━━ Source passage
Both Hannan and Ullah point out that the ‘British chastisement’ enforced laws for all aspects of Bengal which were not generally appropriate (Ullah, 2001 and Hannan, 2000). Particularly the educational policies imposed by the British administration on Bengal were different from the internal policies which existed within the UK and this was a cause of concern to Bengali students (Hannan, 2000 and 1994). Again, Pakistani rules also force the students to campaign in favour of their rights (Hannan, 2000 and Ullah, 2001). Moreover, Hannan (2000) and Ullah (2001) note that under martial law students continued the revolutionary tradition of student politics.

Certain situations created by British rule, Pakistani governance and martial law forced students to campaign in favour of their and their country’s rights. However, the recent upsurge of student politics is different: national political parties have established affiliated student political parties to use the students as their political tools.

The available literature shows that up to 1930, there were no student unions  in Bangladesh (Hannan, 1993 SCF, 2001). However, in this period students were collectively facing challenges from different student movements (Ullah, 2001 SCF, 2001, Hannan, 2000). In 1941, students were divided into two main groups, namely ‘leftist’ and ‘rightist’. Rightist students did not engage in much political activity within the campus (Ullah, 2001, SCF, 2001 and Hannan, 2000). Bangladesh Islami Chartro Shibir (BICS) was the only student organization which was rightist. On the other hand, there were two leftist student unions, namely Chartro union and Chartro League, and they principally dominated and controlled the campus politics (Hannan 1993, 2000 and Ullah 2001). In 1952, both leftist and rightist political groups unitedly played a vital role in achieving the victory for Mother Tongue Revolution (Ullah, 2001). In early 1960 Chartro league was divided into different groups and each group was headed by different Chartro league leaders (Hannan, 2000, 1993 and Ullah, 2001). In 1971, leftist political students played a vital role in achieving victory for Independence Revaluation. ‘Rightist students’ were inactive on this occasion.
━━━━
━━ Supplied information
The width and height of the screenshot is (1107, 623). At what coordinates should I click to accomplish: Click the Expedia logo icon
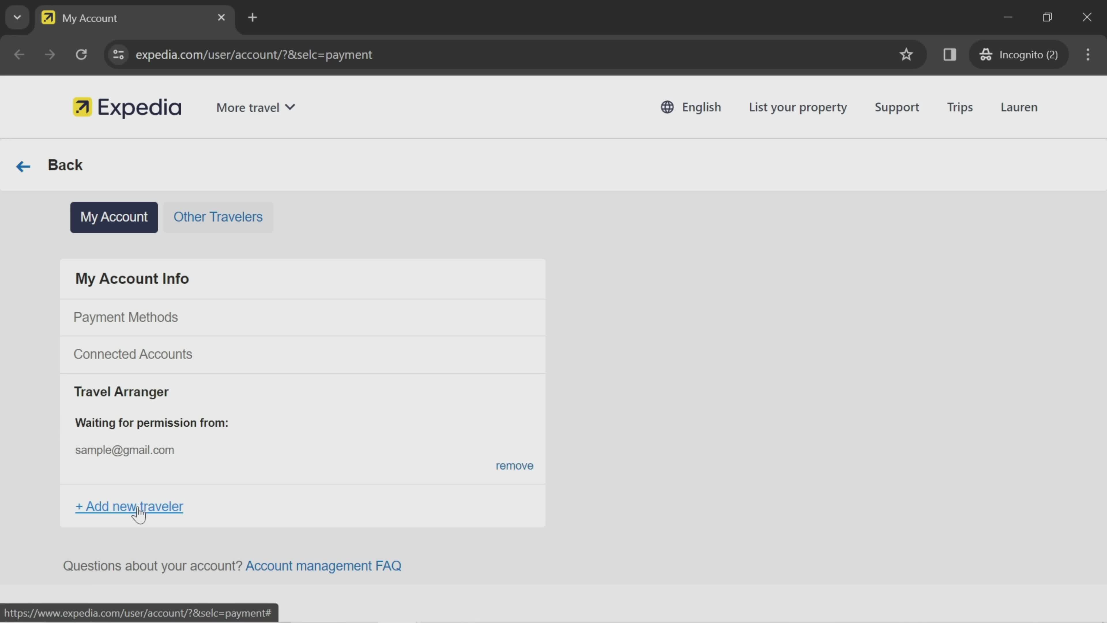click(81, 107)
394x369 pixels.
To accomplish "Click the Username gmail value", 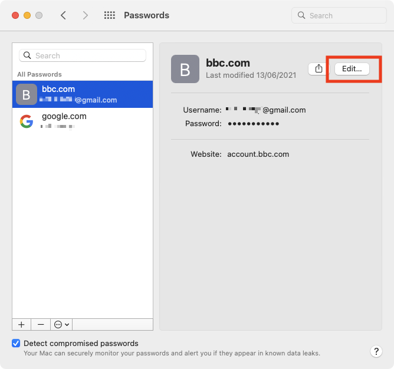I will tap(265, 110).
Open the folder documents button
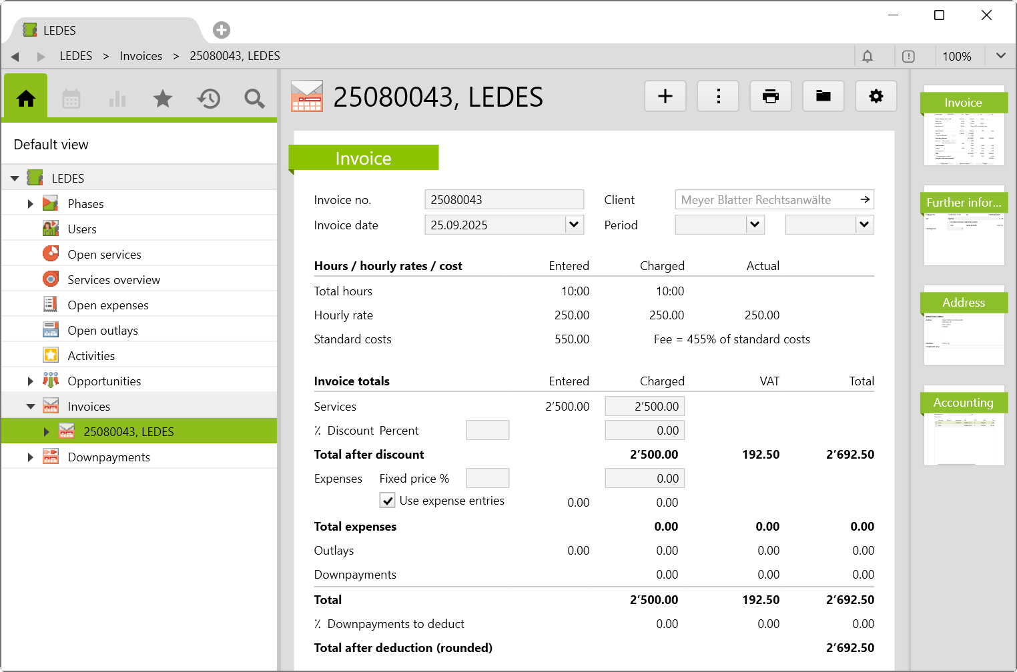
━━━━
How would the passage on the history of student politics in Bangladesh carry on? Continue it from the point where it stops.

Expected answer =>
After independence, Bangladesh Aowami League (BAL) formed the government and campus politics were controlled by their associated organization, named Bangladesh Chartro League (BCL) (Hannan, 2000 and Ullah, 2001). In 1975, the president of the country was assassinated by military officials and after a few days martial law was established. In the meantime the ‘chief of the army’ formed a new political party named Bangladesh Nationalist Party (BNP) and also established an associated political party for students named Jatiotabadi Chartro Dall (JCD) as a rival party to BCL (Hannan, 2000). The country president who was himself BNP president was also killed by military officials and after a certain period martial law was once again established. The new chief of the military government also established another political party named Bangladesh Jatiyo Party (BJP). The BJP were committed not to establish an associated student political party. But in 1988, students engaged in a big revolution against the ‘so-called elected BJP government’. Since the party had no affiliated student political party the president along with his advisers thought to establish one in order to compete against the other student political parties involved in the student revolution. BJP’s affiliated political student party is called Bangladesh National Chartro Shamash (BNCS) (Hannan 2000). However, after toppling the military government in 1990,  every successor has been elected by election conducted by the ‘caretaker government1’.

Considering the present circumstances, it can be concluded that at present Bangladeshi student politics is an activity which is guided by and guided for the national political parties’ competition, interests and outlook. Therefore, to examine these issues, we conducted further investigation in order to find the answers of the following research questions using the following research methods.

1.Why are students involved in politics?
2.What are the disadvantages for students involved in politics?
3.What are the advantages for students involved in politics?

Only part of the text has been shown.